BEGIN SOURCE MATERIAL
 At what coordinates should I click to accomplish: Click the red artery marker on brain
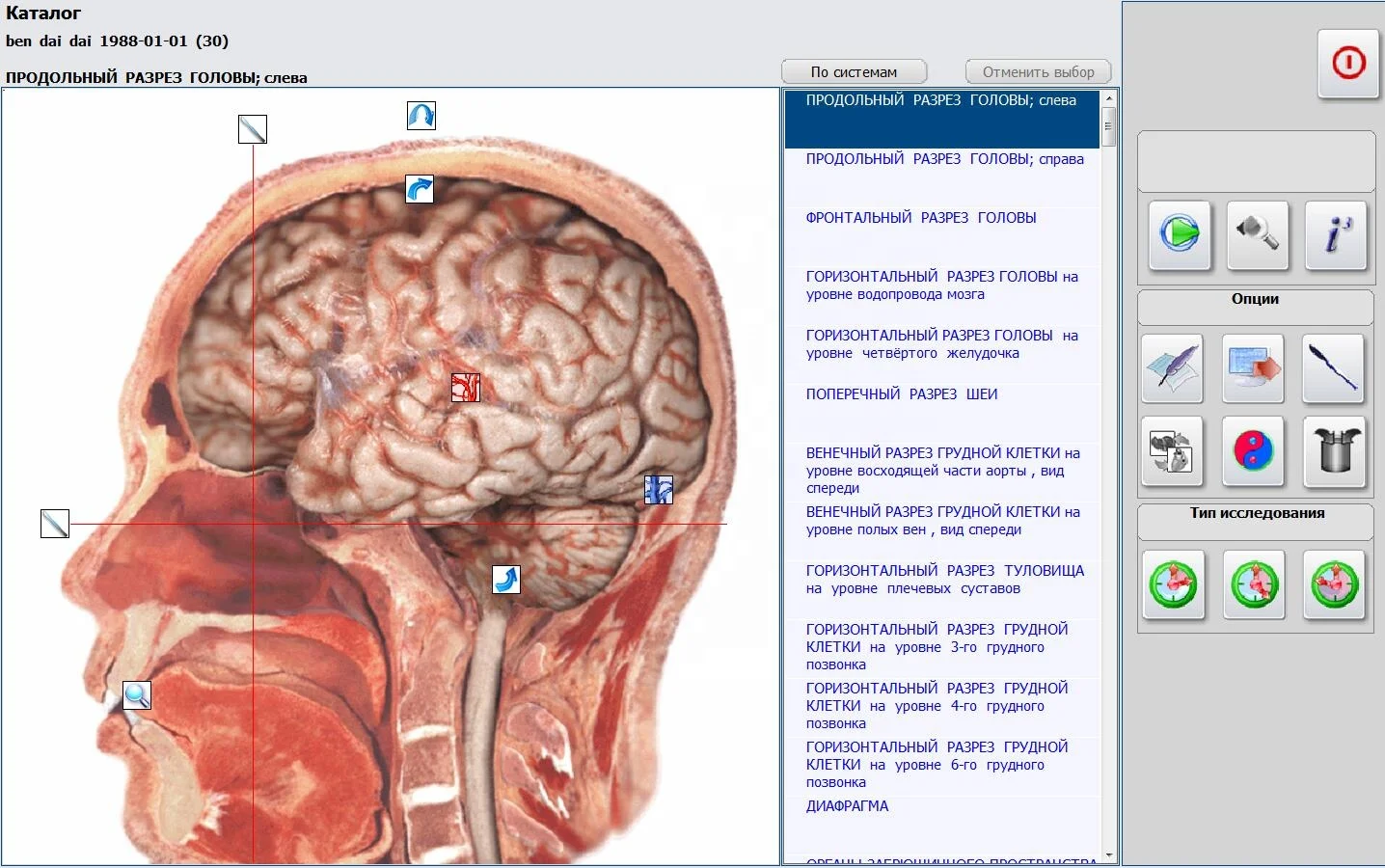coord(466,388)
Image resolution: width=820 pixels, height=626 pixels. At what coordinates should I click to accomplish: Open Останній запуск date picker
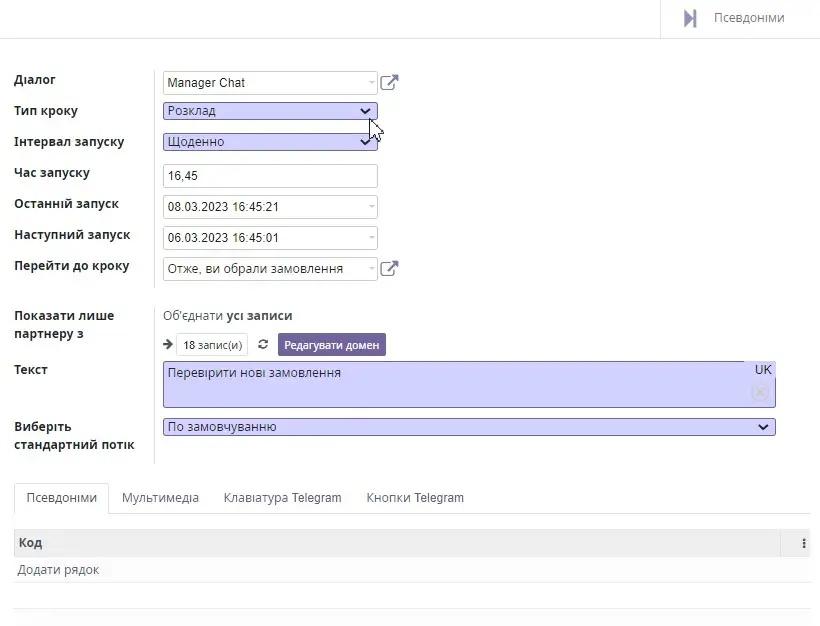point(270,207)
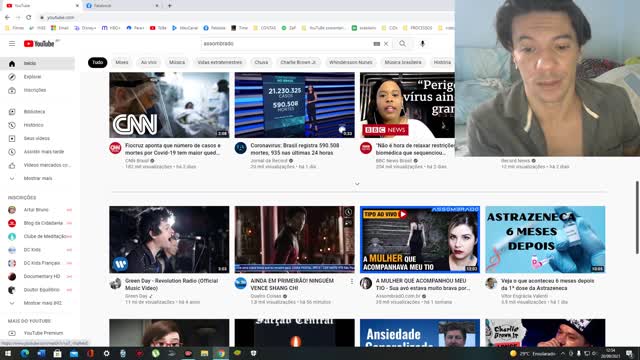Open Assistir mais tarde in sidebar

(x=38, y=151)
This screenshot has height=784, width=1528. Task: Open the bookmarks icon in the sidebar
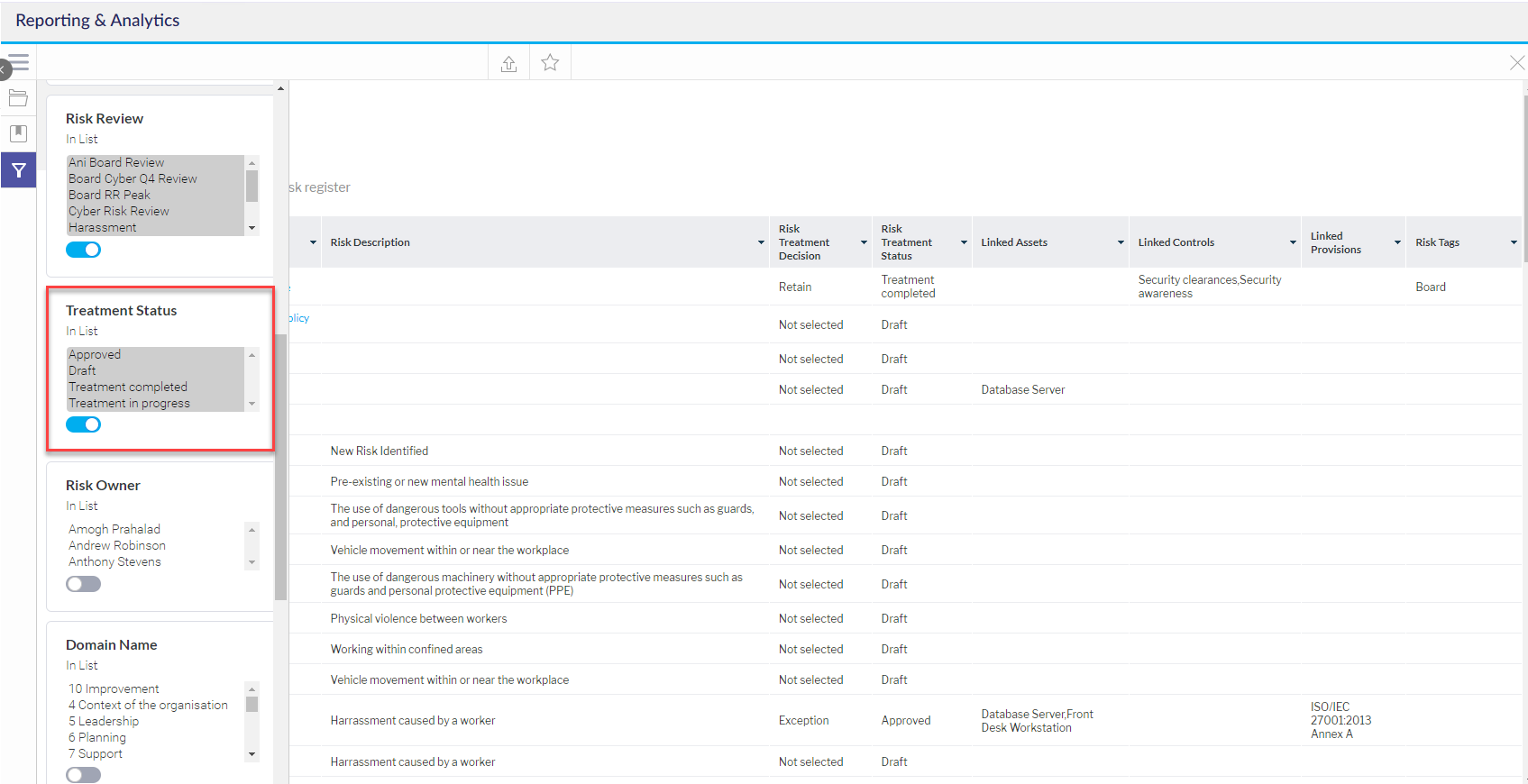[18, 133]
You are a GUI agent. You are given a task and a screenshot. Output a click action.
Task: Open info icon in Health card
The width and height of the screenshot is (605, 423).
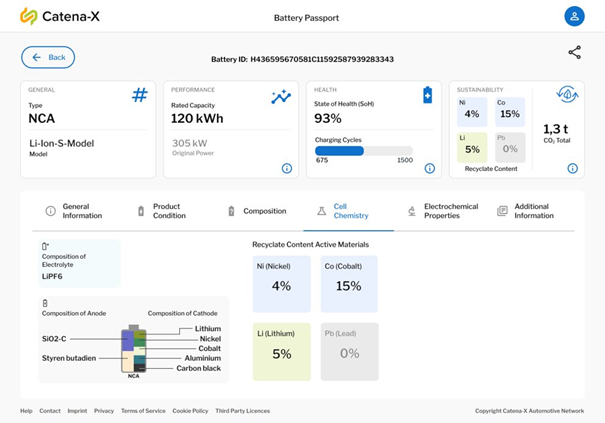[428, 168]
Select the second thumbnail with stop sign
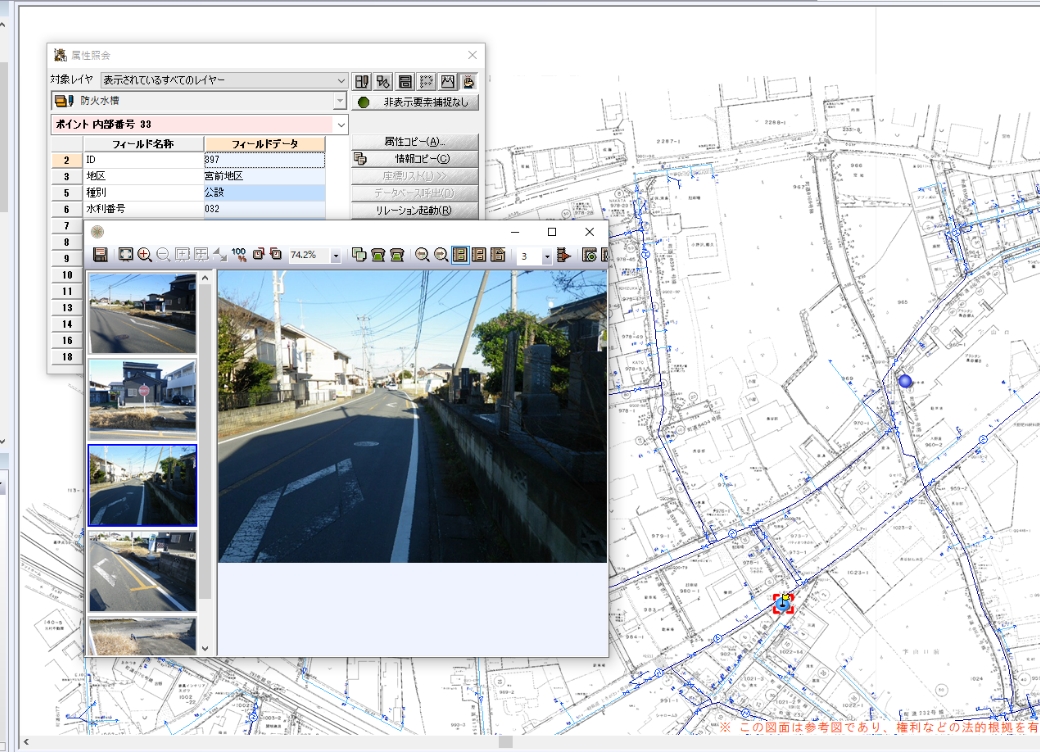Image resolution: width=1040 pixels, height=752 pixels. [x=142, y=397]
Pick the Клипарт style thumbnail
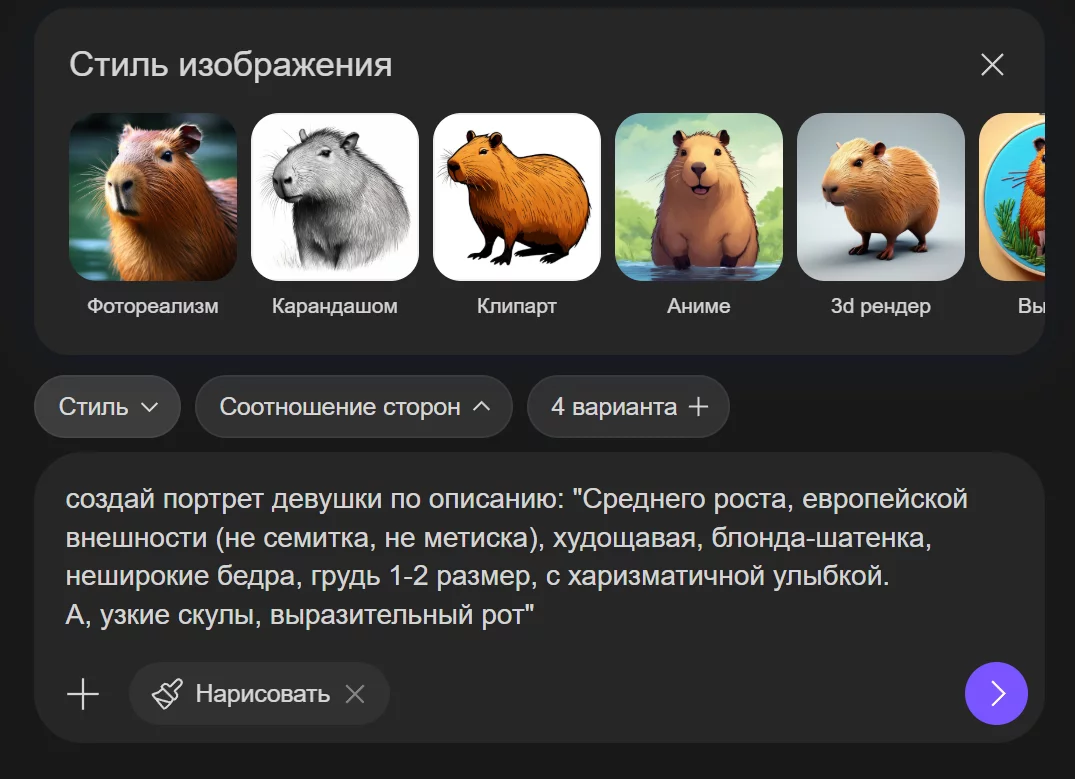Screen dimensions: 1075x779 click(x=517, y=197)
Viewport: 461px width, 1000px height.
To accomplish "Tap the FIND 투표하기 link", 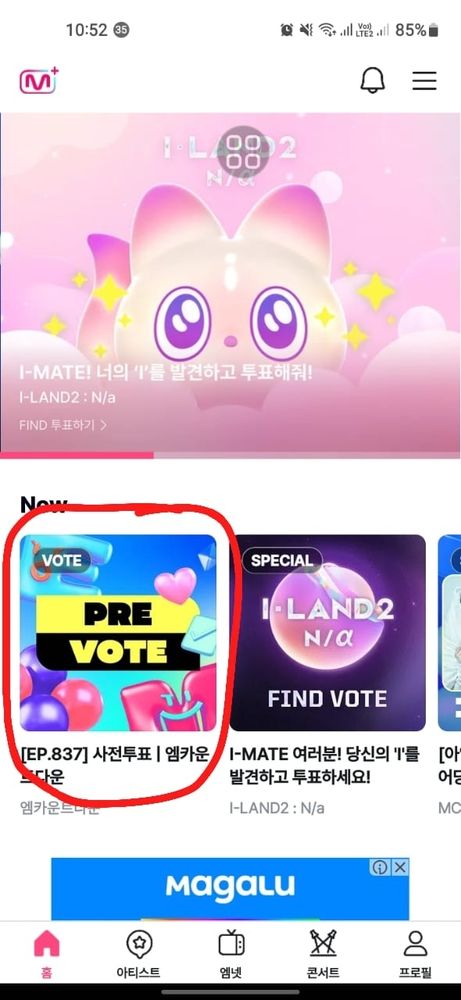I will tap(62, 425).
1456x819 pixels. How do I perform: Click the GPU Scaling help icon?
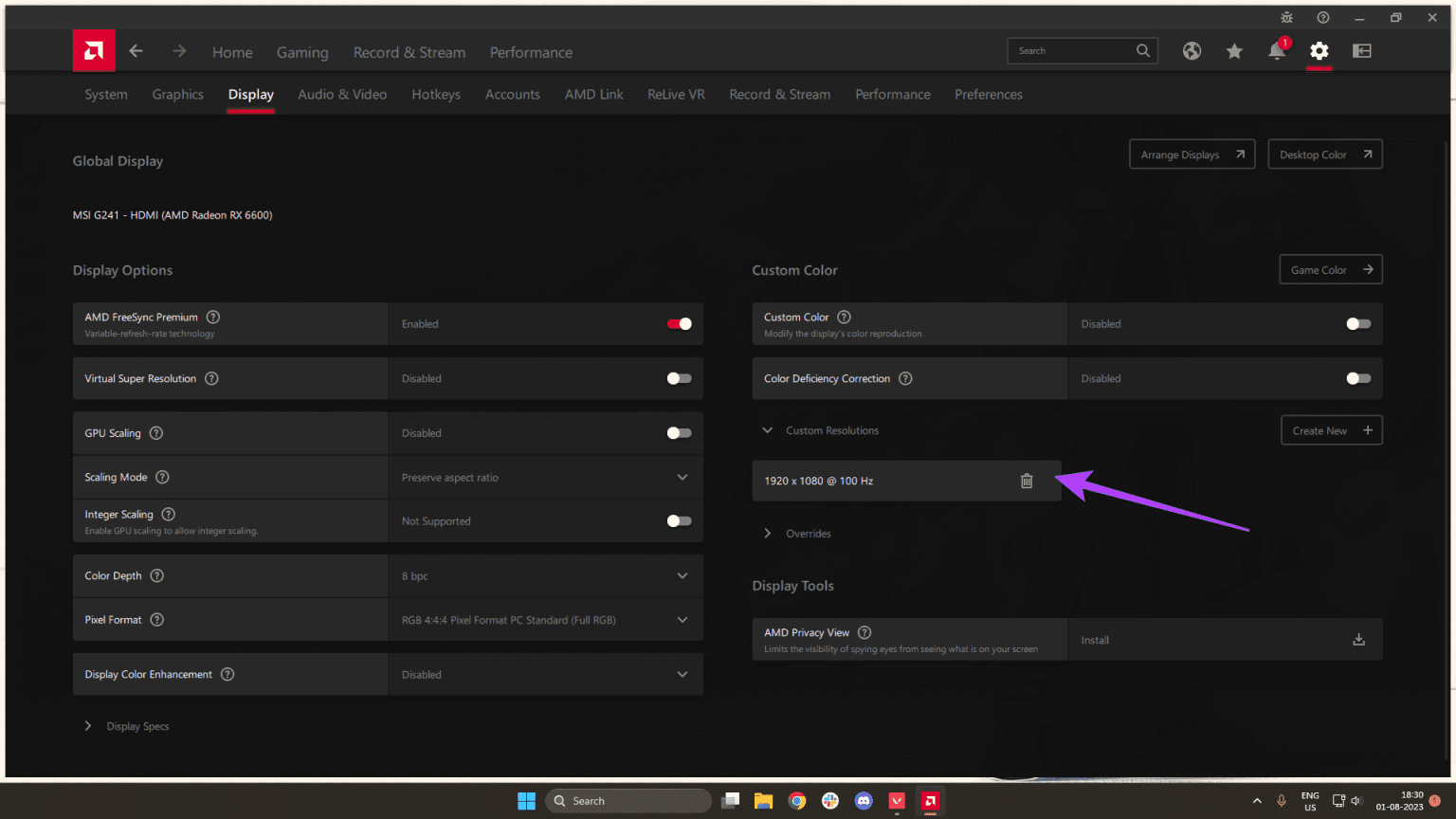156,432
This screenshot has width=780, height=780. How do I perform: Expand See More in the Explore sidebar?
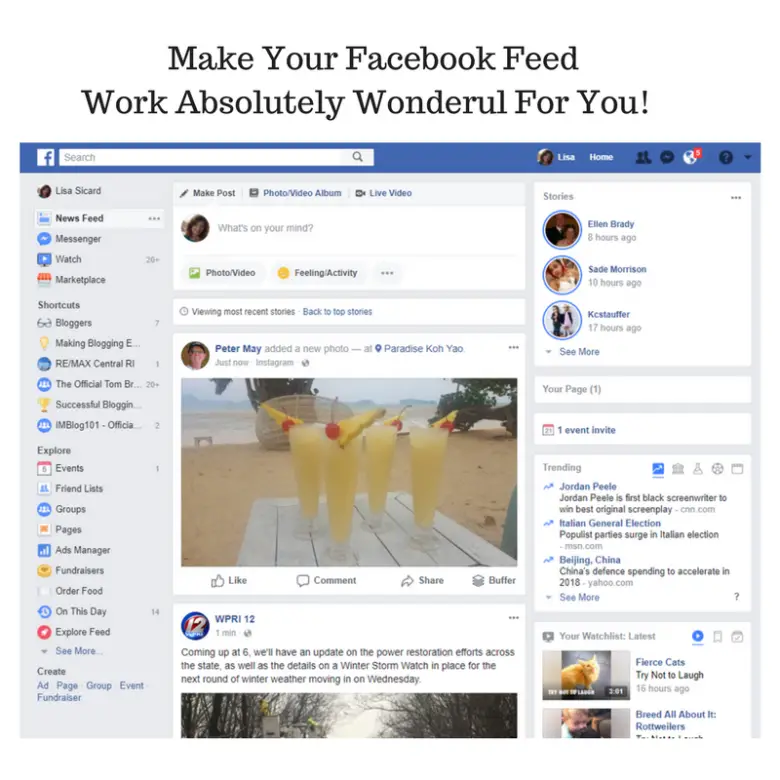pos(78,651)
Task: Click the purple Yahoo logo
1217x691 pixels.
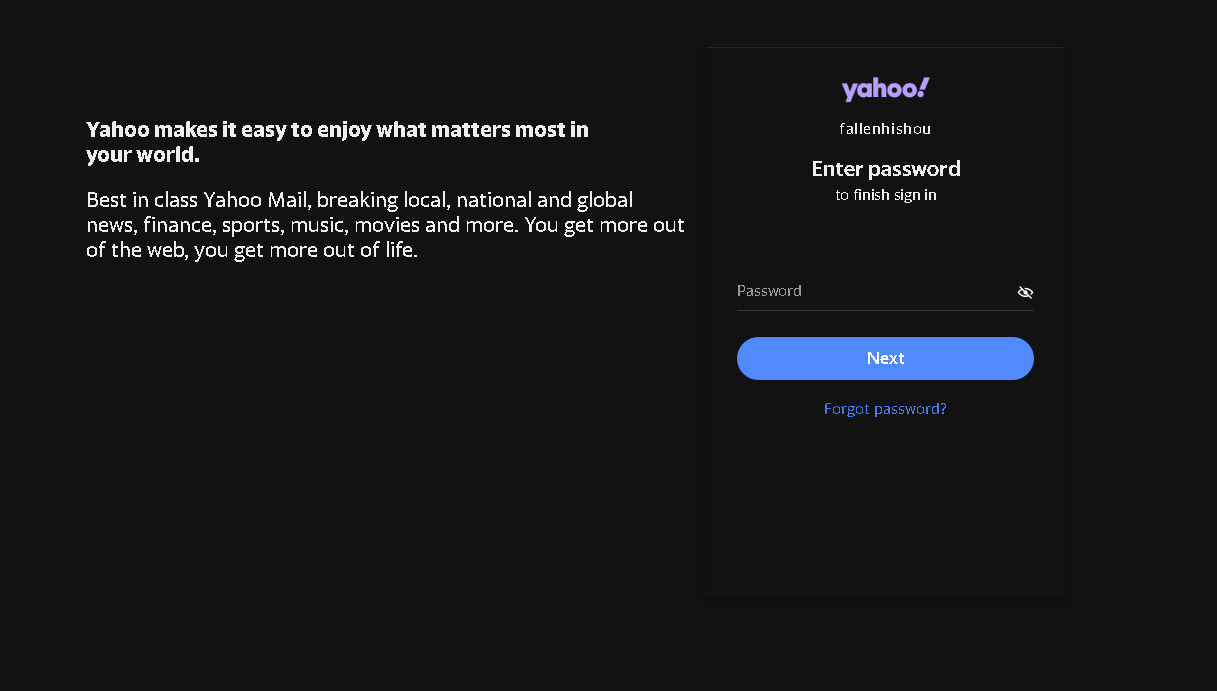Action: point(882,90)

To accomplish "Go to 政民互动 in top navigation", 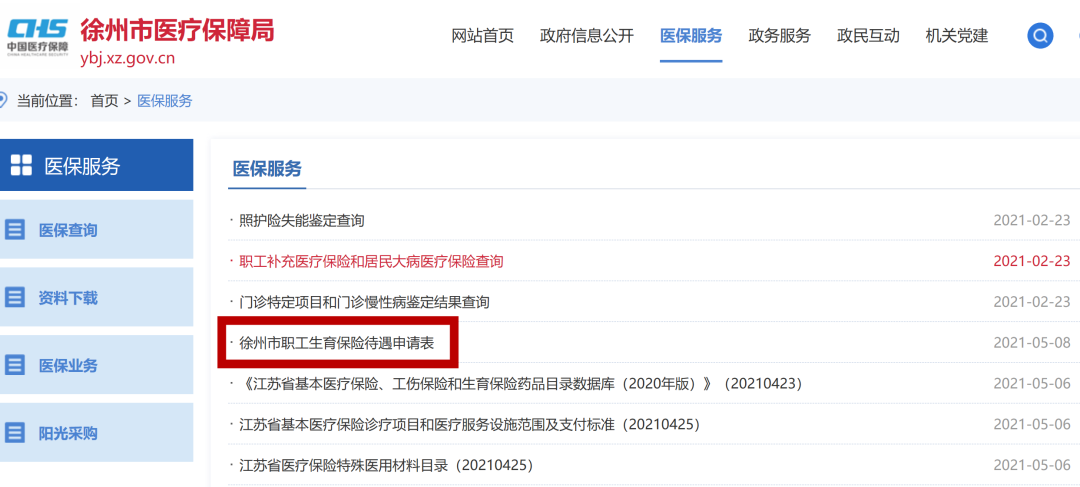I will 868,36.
END SOURCE MATERIAL
All lines above starting at the one with "Image resolution: width=820" and ending at the one with "Viewport: 461px width, 1000px height.", inclusive, are to be printed again exactly, with the pictures left out.

» **ANSWER**
Image resolution: width=820 pixels, height=626 pixels. At what coordinates should I click to accomplish: Open Останній запуск date picker
point(270,207)
Open Assistir mais tarde in sidebar

(x=38, y=151)
This screenshot has height=784, width=1528. Task: Open the bookmarks icon in the sidebar
[18, 133]
You are a GUI agent. You are given a task and a screenshot. Output a click action.
Task: Open info icon in Health card
The width and height of the screenshot is (605, 423).
[428, 168]
Select the second thumbnail with stop sign
Image resolution: width=1040 pixels, height=752 pixels. [x=142, y=397]
Pick the Клипарт style thumbnail
Screen dimensions: 1075x779 click(x=517, y=197)
Viewport: 461px width, 1000px height.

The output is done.